В 1912 году семья переехала в новую квартиру на той же улице Монтуриоль. Контора нотариуса расположилась на первом этаже, а семья поселилась на последнем, над которым было еще небольшое помещеньице, бывшая прачечная, которую Сальвадор выпросил у родителей под студию. Все пространство этой комнатки занимала большая цементная ванна, поэтому юный художник поставил стул прямо в нее, а поперек положил доску, служившую ему столом, где он и упражнялся в рисовании. А также воспитывал в себе самоценность и избранность — одевался в маскарадный костюм короля и чувствовал себя небожителем, не желавшим иметь ничего общего с толпой мальчишек и девчонок, игравших внизу. И хоть ему, девятилетнему мальчику, конечно же, хотелось порезвиться вместе со сверстниками, и его волновали их голоса, особенно девичьи, но знак избранности, сознание того, что ему не по пути с ними, не позволяли ему спуститься к ним. Ведь они, писал Сальвадор, — «шушера, шелуха, размазня, сброд, стадо недоумков, которым можно вдолбить что угодно. Я никогда не спущусь на улицу — ни буквально, ни фигурально. Я там ничего не найду. Я изначально обладал чувством выси — оно было моей природной отметиной».

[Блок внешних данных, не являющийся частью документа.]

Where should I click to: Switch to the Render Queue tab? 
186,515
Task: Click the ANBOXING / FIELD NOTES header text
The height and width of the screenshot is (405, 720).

Однажды он шел в коллеж и увидел впереди себя трех девочек. Одна из них, которую подружки называли Дуллитой, хрупкая и тоненькая, с талией, что «вот-вот переломится», ему очень понравилась. На его шаги подружки обернулись, а она даже не повернула головы. Дуллита ему так понравилась, что ему страстно захотелось, чтобы она пришла к нему в мастерскую.
И он с нетерпением стал ждать, когда же она придет, но этого не могло быть, потому что она не знала его, не знал ее и он, но от этого мало что менялось, — он был убежден, что Дуллита обязательно придет к нему. Неудовлетворенное желание было таким жгучим, страстным и сильным, что у него пошла из носа кровь. Дуллита удивительным образом соединилась, сплавилась с образом русской девочки, уносящейся на тройке от стаи голодных волков по заснеженной дороге…
Здесь уместно вспомнить, по ассоциации, эпизод из «Волшебной горы» Томаса Манна, где главный герой Ганс Касторп, увлекшийся Клавдией Шоша, русской пациенткой санатория в Швейцарии, также соединяет ее с далеким образом детства, мальчиком, учившимся в соседнем классе, — лицо его с раскосыми глазами и широкими скулами напомнило ему Клавдию. И когда Ганс Касторп осознал и понял, что безнадежно влюбился в Клавдию Шоша, на прогулке в горах у него неудержимо хлынула из носа кровь. В испачканном кровью костюме он возвращается в санаторий и попадает на лекцию психоаналитика доктора Кроковского, в которой тот говорит, что подавленная любовь всегда является в образе болезни. «Симптомы болезни — это замаскированная любовная активность, — сказал лектор, — и всякая болезнь — видоизмененная любовь». У Томаса Манна в другом его произведении «Смерть в Венеции», как помните, известный писатель с мировым именем воспылал страстью к юному поляку, чья породистая красота сразила его насмерть.